Open dmbates opened this issue 5 years ago • 3 comments

  • [x] evaluate the trace of the "hat" matrix. I think the best (universal) value of dof_residual may be nobs - tr(H). Alternatively it may be the case that different terms should have different denominator dof according to whether they are between or within grouping factors. Or we could just stay with the current "forget denominator degrees of freedom and assume they are always infinity" approach.

  • [x] Save the lower triangle of the feL matrix in each row of the bstr from parametricbootstrap so that the Wald test results can be derived from that object alone. Naturally this will work fine for full-rank models and need some ugly workarounds for rank-deficient models. Grrr. In retrospect I think it will be better to just save both the estimated coefficients and their standard errors (full-length version in rank-deficient cases).

  • [ ] Drop the weighted model matrices from FeMat and ReMat and create an evaluation chain for passing a copy of .allterms through an update phase when performing weighting or pre-whitening.

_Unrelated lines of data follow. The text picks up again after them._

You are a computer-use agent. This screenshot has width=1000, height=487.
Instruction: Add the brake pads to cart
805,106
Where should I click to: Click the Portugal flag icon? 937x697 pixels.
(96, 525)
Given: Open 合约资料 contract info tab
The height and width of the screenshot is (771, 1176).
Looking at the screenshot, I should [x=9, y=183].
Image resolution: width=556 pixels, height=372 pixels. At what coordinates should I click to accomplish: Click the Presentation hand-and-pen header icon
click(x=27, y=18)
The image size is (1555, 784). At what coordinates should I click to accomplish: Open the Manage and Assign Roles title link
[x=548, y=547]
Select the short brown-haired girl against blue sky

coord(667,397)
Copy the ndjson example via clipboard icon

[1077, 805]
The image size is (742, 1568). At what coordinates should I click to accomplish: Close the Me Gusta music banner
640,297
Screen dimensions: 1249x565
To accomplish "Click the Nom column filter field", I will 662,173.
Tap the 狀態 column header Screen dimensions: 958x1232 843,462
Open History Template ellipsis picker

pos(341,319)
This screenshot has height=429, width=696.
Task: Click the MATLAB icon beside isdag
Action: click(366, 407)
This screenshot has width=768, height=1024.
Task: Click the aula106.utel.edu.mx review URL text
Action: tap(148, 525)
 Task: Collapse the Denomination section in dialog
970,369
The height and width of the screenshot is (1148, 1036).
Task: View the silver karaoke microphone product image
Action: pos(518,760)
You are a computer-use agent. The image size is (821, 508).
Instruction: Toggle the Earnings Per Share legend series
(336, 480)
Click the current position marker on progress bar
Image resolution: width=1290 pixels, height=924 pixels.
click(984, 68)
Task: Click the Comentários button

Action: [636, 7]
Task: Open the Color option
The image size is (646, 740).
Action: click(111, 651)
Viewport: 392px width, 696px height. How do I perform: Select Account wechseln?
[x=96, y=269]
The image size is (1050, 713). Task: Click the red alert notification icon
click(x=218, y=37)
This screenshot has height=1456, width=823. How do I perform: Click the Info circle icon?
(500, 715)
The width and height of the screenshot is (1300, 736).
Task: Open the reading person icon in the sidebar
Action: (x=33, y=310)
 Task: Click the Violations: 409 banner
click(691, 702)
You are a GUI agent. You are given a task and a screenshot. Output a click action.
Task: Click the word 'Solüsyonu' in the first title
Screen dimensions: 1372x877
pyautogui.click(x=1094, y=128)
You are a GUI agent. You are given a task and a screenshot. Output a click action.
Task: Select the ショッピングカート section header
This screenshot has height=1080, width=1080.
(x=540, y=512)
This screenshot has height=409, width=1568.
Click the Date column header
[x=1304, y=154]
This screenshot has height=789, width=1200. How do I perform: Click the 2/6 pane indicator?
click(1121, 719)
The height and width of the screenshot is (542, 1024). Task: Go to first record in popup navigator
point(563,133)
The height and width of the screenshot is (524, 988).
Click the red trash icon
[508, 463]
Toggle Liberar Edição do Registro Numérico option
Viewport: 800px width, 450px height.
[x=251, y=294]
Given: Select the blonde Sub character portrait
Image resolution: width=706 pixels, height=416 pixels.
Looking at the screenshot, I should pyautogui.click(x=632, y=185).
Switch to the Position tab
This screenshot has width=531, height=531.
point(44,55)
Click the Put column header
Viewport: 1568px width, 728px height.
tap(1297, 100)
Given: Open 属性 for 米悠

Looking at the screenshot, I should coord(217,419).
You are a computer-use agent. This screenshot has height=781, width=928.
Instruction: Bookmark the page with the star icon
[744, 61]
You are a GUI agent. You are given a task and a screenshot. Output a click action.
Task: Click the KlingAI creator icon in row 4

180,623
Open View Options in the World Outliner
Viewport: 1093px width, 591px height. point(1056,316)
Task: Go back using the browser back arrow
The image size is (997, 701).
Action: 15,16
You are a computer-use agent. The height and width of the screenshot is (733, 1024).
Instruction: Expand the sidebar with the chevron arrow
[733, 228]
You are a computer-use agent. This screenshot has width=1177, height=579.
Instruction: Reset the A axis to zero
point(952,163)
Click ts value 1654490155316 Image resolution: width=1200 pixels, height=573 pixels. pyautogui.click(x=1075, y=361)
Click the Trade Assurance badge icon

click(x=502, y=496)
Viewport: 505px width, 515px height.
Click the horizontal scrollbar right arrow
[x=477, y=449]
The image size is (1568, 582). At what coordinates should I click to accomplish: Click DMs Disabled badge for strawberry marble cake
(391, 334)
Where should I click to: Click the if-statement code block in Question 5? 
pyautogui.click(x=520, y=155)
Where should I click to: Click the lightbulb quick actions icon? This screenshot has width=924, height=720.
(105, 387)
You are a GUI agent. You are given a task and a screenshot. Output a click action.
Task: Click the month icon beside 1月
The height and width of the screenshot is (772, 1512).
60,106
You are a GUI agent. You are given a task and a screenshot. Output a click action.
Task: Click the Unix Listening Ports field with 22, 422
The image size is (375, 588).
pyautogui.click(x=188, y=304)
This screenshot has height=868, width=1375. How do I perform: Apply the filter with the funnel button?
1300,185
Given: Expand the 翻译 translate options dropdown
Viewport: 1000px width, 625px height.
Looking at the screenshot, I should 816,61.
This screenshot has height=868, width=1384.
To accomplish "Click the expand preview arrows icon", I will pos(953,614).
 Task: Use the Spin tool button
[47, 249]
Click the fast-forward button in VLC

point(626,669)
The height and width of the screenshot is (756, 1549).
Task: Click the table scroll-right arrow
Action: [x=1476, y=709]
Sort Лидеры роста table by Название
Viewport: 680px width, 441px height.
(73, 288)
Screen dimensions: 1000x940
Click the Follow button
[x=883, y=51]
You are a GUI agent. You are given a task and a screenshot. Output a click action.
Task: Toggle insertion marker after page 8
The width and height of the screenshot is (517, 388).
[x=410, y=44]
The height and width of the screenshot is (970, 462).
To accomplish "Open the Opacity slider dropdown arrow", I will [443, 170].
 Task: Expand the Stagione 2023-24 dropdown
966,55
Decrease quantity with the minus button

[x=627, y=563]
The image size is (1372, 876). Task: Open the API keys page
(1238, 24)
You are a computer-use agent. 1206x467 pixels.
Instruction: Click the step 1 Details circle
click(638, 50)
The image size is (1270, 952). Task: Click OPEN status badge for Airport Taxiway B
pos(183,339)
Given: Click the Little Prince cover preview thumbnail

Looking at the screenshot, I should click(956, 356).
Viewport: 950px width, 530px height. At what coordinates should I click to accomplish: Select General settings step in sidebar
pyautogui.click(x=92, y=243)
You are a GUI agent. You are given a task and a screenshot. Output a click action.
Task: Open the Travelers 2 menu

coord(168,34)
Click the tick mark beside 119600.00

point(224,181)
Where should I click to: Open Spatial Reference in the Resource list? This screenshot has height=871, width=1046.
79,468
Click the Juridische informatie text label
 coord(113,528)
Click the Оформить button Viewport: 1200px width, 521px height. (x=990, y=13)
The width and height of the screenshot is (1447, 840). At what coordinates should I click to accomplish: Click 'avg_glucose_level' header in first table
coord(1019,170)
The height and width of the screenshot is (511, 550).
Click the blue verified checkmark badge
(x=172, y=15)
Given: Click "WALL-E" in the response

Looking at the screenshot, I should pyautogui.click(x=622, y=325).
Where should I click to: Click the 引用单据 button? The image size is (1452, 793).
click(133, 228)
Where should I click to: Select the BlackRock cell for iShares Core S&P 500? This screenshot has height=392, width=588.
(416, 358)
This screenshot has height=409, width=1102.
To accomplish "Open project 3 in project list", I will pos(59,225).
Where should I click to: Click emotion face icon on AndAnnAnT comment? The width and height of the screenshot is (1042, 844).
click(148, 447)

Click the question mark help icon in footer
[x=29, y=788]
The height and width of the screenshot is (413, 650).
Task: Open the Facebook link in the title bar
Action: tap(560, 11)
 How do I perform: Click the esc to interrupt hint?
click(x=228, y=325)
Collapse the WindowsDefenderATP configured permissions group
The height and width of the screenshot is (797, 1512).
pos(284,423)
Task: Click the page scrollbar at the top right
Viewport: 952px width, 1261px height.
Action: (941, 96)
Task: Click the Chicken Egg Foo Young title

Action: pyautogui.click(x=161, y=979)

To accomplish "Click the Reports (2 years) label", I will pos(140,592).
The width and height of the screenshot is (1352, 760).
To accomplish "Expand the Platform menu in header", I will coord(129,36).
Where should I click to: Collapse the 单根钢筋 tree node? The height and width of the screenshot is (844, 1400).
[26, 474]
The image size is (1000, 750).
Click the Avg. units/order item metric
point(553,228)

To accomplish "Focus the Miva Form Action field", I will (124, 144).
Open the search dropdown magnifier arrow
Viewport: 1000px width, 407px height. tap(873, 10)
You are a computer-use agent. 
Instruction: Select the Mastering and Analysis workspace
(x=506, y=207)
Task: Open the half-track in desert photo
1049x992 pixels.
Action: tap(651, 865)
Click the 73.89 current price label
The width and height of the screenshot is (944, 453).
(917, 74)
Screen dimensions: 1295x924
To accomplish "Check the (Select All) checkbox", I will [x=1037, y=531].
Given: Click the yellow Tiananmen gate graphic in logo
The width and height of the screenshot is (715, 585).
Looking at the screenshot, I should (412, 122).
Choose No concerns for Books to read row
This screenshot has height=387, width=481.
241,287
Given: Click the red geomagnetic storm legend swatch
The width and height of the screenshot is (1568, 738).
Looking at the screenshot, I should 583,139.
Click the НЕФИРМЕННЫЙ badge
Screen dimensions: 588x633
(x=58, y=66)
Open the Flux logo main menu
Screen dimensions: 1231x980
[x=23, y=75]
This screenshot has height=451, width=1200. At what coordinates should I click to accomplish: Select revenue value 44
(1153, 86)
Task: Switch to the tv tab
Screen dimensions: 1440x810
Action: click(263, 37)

  • [ ] If we only use the Distributions package to evaluate some tail probabilities in the coeftable and in likelihoodratiotest we could use SpecialFunctions instead, which is lightweight compared to Distributions. The p-value for a two-sided Z test is erfc(abs(z)/sqrt(2))

dmbates avatar Feb 25 '20 07:02 dmbates

The standard errors of the fixed-effects coefficient estimates, a version of the second item, are now saved in the leanbootstrap branch.

dmbates avatar Mar 12 '20 17:03 dmbates

The leverage method and saving the standard errors in the MixedModelBootstrap object (items 1 and 2) are now part of the master branch.

If we use the leverage results extensively then its method should be tuned up considerably. Right now the approach works but is naive. The ith leverage value is evaluated by replacing the response vector by the ith basis vector then updating A and doing a full updateL!. Only the last row of L changes hence only that row needs to be updated. Also, the fact that L[Block(1,1)] retains the sparsity pattern of A[Block(1,1)] means that L[Block(k,1)] (k is the block index of the last block) will also be sparse. The nonzeros in that block are determined from m.allterms[1].refs[i] and the corresponding column of m.allterms[1].z. If m.allterms[1] is a scalar random effects term then all the updating, etc. of L[Block(k, 1)] can be expressed as scalar operations.

dmbates avatar Mar 22 '20 16:03 dmbates

Mostly a note to myself here, but we still have the indirect dependence on Distributions via GLM. There is also the Chisq CDF in StatsFuns as an alternative for computing p-values.

palday avatar Oct 01 '20 19:10 palday